Harrison foi trabalhar para o Baltimore Sun, subindo rapidamente da coluna social para a crítica de teatro e depois para a reportagem. Quando os Estados Unidos entraram na Primeira Guerra Mundial, ela escreveu artigos sobre o fenômeno das mulheres assumindo – e desempenhando com competência – trabalhos anteriormente monopolizados pelos homens. Como parte de sua pesquisa, a própria Harrison trabalhou como rebitadora em uma empresa de construção naval, um interlúdio que ela resumiu no Sun como “a experiência mais maravilhosa e inesquecível da minha vida”.
Quando menina, Harrison costumava visitar a Europa com a família. Agora aproveitava suas conexões internacionais e seu notável dom para idiomas em funções complementares: correspondente estrangeira para o Sun e espiã para os governos americano e britânico. Quanto a Tommy, ela o deixou em um internato suíço.
Harrison escreveu prescientemente sobre as onerosas reparações impostas à Alemanha após a Grande Guerra e a hiperinflação que afligia a República de Weimar, mas foi na Rússia pós-revolucionária que ela assumiu os maiores riscos como espiã – e pagou o preço. Ela foi contra a opinião pública da época e defendeu o reconhecimento do governo bolchevique pelos Estados Unidos. Conseguiu uma entrevista com Leon Trotsky e, ao cobrir um discurso de Vladimir Lenin, admirou seu “poder silencioso”.
Mas alguém a delatou, e o chefe da Tcheka (a polícia secreta soviética), Solomon Mogilevsky, deu a ela uma escolha: ir para a cadeia ou espionar para nós. Ela tentou contornar a situação fornecendo apenas informações superficiais sobre seus companheiros estrangeiros em Moscou, para deixar Mogilevsky feliz sem colocá-los em perigo, mas ele acabou percebendo o artifício.
Na prisão, ela se viu na companhia de pessoas como Fridtjof Nansen, renomado explorador do Ártico; Maksim Gorki, proeminente escritor russo; e Merian Cooper, que mais tarde ganhou fama como produtor do filme King Kong. As condições eram terríveis e Wallach as evoca de forma memorável. Harrison costumava passar “boa parte da manhã caçando os vermes portadores de tifo que se arrastavam por sua cama e suas roupas e se aninhavam em seus cabelos”, mas ela resistiu e acabou sendo libertada.

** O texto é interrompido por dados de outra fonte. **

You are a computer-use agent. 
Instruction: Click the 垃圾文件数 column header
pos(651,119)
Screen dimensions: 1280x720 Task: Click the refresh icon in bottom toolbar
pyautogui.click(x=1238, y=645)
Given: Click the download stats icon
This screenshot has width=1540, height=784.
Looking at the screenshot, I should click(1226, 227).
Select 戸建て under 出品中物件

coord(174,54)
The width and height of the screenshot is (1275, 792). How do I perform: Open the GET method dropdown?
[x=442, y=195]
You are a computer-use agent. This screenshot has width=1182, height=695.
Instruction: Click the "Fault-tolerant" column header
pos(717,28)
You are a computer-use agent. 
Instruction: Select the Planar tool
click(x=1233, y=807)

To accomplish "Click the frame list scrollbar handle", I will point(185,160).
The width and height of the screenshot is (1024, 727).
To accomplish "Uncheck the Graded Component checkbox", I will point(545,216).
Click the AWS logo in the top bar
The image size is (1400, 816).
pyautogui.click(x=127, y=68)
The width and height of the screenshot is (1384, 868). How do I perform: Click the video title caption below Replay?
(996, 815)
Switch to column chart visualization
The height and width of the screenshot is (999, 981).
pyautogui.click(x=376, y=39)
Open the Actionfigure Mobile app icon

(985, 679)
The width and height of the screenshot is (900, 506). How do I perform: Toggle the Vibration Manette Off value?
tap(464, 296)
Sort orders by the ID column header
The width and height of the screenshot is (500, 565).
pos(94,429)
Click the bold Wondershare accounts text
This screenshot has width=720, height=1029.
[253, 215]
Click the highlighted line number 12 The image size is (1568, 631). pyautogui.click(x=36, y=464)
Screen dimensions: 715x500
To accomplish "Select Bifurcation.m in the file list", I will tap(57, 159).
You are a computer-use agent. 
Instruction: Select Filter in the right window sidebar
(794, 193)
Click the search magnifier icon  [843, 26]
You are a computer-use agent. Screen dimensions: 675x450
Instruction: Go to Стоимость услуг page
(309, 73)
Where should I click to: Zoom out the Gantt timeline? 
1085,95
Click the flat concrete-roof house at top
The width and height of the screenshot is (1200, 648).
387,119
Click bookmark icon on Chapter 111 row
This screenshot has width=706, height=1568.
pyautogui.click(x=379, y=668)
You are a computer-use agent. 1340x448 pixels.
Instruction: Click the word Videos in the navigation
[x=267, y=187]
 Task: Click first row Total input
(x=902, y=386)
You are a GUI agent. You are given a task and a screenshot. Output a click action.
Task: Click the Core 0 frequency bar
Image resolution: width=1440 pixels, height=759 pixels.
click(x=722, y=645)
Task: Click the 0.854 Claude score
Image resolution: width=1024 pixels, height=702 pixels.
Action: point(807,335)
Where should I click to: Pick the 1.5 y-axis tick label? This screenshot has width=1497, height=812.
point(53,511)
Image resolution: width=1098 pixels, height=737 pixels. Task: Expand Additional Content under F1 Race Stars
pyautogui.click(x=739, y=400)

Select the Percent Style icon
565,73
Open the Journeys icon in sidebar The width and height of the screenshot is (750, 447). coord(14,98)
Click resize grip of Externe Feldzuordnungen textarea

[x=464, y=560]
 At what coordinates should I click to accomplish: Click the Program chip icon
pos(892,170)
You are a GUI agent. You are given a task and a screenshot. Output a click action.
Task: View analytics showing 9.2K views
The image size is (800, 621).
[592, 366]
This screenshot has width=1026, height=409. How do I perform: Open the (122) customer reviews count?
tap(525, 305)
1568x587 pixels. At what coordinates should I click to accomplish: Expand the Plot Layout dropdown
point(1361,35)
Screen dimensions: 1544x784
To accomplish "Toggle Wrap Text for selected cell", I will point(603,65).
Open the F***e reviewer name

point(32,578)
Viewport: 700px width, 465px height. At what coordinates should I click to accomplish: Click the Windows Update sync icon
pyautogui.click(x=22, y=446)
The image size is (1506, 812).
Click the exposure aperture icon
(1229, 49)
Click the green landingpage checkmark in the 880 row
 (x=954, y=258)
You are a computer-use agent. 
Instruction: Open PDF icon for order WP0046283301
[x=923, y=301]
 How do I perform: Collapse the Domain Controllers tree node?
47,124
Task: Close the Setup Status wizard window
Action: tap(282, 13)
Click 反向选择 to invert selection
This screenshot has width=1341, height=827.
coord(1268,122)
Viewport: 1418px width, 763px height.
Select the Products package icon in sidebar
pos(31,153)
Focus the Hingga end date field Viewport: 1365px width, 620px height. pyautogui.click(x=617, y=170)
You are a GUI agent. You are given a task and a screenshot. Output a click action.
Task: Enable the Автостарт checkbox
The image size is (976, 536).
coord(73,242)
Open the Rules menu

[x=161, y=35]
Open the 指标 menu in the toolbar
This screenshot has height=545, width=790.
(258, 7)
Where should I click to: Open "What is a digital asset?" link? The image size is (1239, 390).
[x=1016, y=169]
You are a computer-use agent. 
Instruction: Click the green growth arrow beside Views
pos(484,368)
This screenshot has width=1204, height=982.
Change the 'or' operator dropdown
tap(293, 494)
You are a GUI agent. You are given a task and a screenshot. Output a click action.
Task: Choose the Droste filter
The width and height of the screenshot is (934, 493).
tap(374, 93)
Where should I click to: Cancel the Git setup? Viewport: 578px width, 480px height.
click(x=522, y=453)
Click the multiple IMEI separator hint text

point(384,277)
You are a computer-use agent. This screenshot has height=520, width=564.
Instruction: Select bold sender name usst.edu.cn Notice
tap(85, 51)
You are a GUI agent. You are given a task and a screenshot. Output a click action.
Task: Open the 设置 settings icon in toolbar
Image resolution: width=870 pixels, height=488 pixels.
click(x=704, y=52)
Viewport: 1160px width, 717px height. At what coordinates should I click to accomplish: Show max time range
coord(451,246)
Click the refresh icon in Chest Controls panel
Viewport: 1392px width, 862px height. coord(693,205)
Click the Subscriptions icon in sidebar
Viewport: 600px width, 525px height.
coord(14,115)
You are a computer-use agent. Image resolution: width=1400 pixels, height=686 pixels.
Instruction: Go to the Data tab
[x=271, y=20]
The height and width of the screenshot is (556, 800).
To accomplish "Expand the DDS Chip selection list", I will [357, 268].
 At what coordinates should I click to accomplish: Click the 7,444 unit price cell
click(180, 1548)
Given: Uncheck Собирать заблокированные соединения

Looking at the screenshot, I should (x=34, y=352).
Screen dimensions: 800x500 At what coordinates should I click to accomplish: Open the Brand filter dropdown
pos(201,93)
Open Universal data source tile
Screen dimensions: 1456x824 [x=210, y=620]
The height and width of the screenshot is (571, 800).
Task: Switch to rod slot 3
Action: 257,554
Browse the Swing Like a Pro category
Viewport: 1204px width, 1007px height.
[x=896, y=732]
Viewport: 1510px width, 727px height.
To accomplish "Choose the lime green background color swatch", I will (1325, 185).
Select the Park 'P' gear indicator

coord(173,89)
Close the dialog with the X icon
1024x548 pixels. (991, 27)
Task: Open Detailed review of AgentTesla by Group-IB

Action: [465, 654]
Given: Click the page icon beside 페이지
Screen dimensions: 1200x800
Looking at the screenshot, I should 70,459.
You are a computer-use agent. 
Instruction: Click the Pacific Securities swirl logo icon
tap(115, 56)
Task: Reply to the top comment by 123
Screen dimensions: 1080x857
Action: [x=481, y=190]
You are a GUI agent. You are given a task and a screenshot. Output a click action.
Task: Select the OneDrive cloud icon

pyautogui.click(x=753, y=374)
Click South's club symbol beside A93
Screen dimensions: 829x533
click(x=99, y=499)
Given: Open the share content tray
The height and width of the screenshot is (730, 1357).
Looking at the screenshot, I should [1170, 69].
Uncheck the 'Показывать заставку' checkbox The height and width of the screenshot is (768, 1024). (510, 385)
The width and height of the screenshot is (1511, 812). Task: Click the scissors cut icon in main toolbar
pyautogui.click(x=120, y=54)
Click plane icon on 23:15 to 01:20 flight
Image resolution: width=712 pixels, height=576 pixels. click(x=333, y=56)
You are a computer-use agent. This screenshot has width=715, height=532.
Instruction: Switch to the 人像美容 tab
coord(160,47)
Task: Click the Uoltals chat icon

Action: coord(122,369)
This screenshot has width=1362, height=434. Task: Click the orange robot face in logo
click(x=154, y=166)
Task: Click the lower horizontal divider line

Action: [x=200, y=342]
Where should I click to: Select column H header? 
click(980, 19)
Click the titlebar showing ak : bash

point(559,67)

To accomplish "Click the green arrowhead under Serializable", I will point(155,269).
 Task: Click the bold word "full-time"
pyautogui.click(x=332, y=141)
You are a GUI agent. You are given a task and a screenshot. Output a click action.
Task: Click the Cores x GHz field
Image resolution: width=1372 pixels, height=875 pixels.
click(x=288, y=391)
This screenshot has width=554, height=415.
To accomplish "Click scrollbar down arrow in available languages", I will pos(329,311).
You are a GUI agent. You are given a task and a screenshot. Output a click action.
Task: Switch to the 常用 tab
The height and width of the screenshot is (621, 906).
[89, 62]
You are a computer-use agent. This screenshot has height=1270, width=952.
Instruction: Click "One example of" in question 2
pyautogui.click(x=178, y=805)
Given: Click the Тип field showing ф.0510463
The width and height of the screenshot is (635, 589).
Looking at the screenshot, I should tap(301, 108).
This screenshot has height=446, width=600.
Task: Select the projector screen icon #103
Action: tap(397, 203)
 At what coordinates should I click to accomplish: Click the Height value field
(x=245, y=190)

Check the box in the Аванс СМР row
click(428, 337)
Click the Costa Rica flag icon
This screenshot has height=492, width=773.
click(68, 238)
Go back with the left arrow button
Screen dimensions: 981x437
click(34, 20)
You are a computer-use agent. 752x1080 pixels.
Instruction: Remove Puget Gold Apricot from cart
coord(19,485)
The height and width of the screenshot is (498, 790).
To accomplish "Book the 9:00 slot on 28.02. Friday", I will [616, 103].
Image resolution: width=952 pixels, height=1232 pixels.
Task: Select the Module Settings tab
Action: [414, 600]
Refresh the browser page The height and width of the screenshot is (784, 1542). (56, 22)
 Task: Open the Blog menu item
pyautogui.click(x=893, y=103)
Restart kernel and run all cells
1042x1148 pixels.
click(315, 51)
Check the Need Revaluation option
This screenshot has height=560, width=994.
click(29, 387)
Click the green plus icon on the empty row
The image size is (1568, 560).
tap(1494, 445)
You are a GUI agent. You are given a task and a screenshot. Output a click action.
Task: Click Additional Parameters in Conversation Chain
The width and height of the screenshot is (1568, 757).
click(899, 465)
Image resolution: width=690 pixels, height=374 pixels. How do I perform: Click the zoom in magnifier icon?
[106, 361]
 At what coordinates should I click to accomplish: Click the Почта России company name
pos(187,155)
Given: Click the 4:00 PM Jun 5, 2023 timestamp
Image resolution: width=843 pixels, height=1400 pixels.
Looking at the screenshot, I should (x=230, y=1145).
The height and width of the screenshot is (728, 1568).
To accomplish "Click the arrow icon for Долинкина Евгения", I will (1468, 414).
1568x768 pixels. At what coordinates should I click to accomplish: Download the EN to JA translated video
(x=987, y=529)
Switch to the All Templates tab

Mais ou menos um ano depois, porém, ela aproveitou uma visita jornalística à Ilha Sakhalin, então controlada pelos japoneses, para voltar à – caramba! – vizinha Rússia. Mais uma vez ela entrou em conflito com Mogilevsky, mais uma vez não conseguiu trair outros ocidentais e mais uma vez foi para a prisão.
Harrison teve outras aventuras – só um pouco menos angustiantes – em viagens como freelancer, entre elas uma estada fisicamente dolorosa com Cooper entre os nômades Bakhtiari da Pérsia, o que resultou no extraordinário documentário Grass (1925). Ela sossegou um pouco depois de se casar de novo em 1926, e Wallach cobre o resto da longa vida de sua personagem – Harrison morreu em 1967, aos 88 anos – em meras cinco páginas.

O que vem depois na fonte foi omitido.